### Written task
Transcribe the C++ class design problem below, starting with "This is the" and going on through "ANSI/ISO C++ standard.".

— BEGIN Passage shown —

GotW #15

Home Blog Talks Books & Articles Training & Consulting

On the
blog
RSS feed November 4: Other Concurrency Sessions at PDC
November 3
: PDC'09: Tutorial & Panel
October 26: Hoare on Testing
October 23
: Deprecating export Considered for ISO C++0x

This is the original GotW problem and solution substantially as posted to Usenet. See the book Exceptional C++ (Addison-Wesley, 2000) for the most current solutions to GotW issues #1-30. The solutions in the book have been revised and expanded since their initial appearance in GotW. The book versions also incorporate corrections, new material, and conformance to the final ANSI/ISO C++ standard.

Class Relationships - Part II
Difficulty: 6 / 10

Design patterns are an important tool in writing reusable code. Do you recognize the patterns used in this GotW? If so, can you improve them?

Problem

A database manipulation program often needs to do some work on every record (or selected records) in a given table, by first performing a read-only pass through the table to cache information about which records need to be processed and then performing a second pass to actually make the changes.

Instead of rewriting much of the common logic each time, a programmer has tried to provide a generic reusable framework in the following abstract class. The intent is that the abstract class should encapsulate the repetitive work by: first, compiling a list of table rows on which work needs to be done; and second, performing the work on each affected row. Derived classes are responsible for providing the details of their specific operations.

  //---------------------------------------------------
  // File gta.h
  //---------------------------------------------------
  class GenericTableAlgorithm {
  public:
    GenericTableAlgorithm( const string& table );
    virtual ~GenericTableAlgorithm();

    // Process() returns true iff successful.
    // It does all the work: a) physically reads
    // the table's records, calling Filter() on each
    // to determine whether it should be included
    // in the rows to be processed; and b) when the
    // list of rows to operate upon is complete, calls
    // ProcessRow() for each such row.
    //
    bool Process();

  private:
    // Filter() returns true iff the row should be
    // included in the ones to be processed.  The
    // default action is to include every row.
    //
    virtual bool Filter( const Record& ) {
      return true;
    }

    // ProcessRow() is called once per record that
    // was included for processing.  This is where
    // the concrete class does its specialized work.
    // (Note: This means every row to be processed
    // will be read twice, but assume that that is
    // necessary and not an efficiency consideration.)
    //
    virtual bool ProcessRow( const PrimaryKey& ) =0;

    class GenericTableAlgorithmImpl* pimpl_; // MYOB
  };

For example, the client code to derive a concrete worker class and use it in a mainline looks something like this:

  class MyAlgorithm : public GenericTableAlgorithm {
    // ... override Filter() and ProcessRow() do
    //     implement a specific operation ...
  };

  int main( int, char*[] ) {
    MyAlgorithm a( "Customer" );
    a.Process();
  }

The questions:

1. This is a good design and implements a well-known design pattern. Which pattern is this? Why is it useful here?

2 Without changing the fundamental design, critique the way this design was executed. What might you have done differently? What is the purpose of the "pimpl_" member?

— END Passage shown —
— BEGIN Data extract —

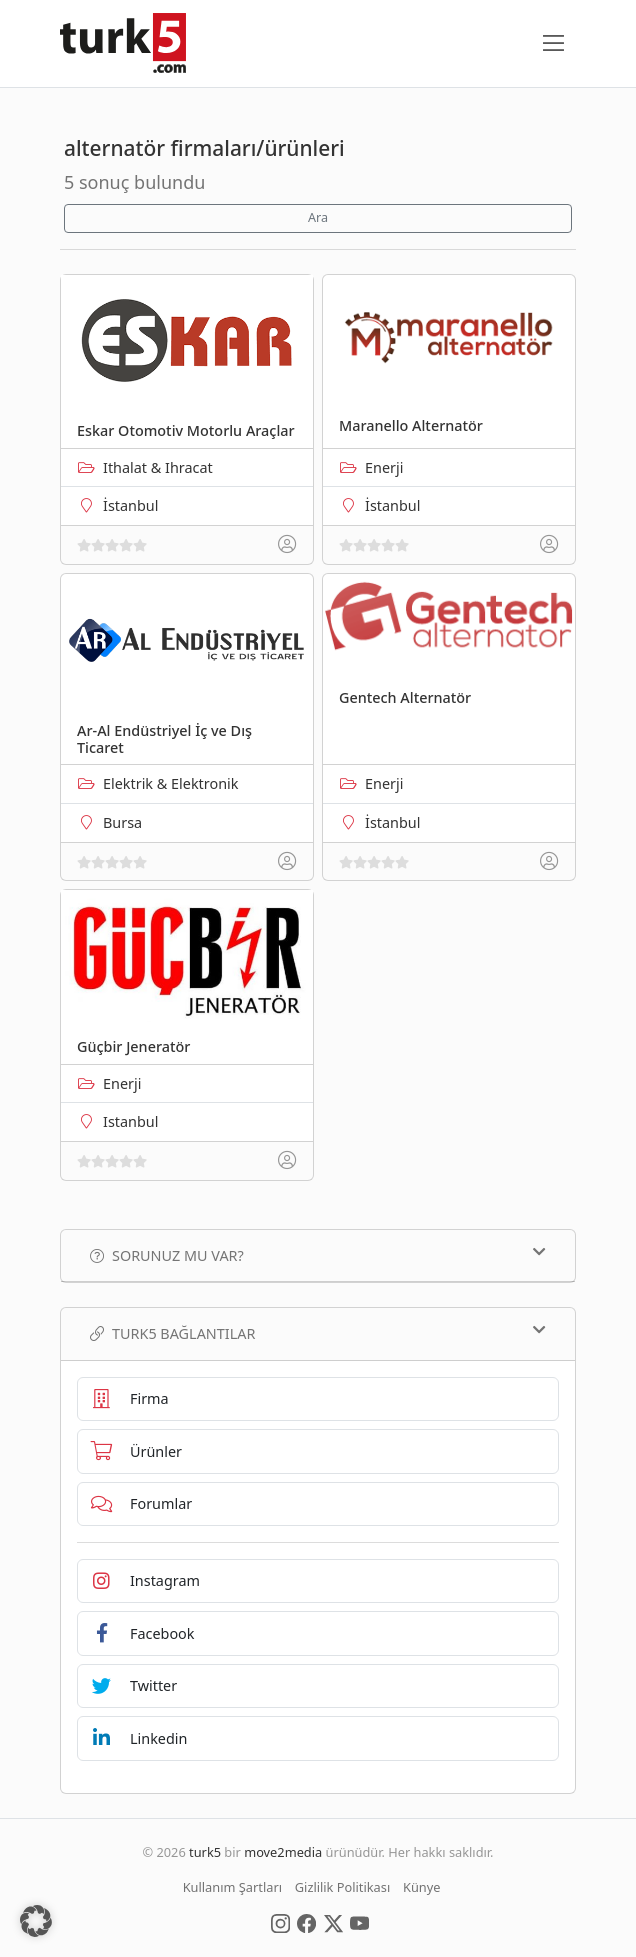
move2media (283, 1852)
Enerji (384, 467)
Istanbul (130, 1121)
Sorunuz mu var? (318, 1255)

— END Data extract —

### Task result
This is the original GotW problem and solution substantially as posted to Usenet. See the book Exceptional C++ (Addison-Wesley, 2000) for the most current solutions to GotW issues #1-30. The solutions in the book have been revised and expanded since their initial appearance in GotW. The book versions also incorporate corrections, new material, and conformance to the final ANSI/ISO C++ standard.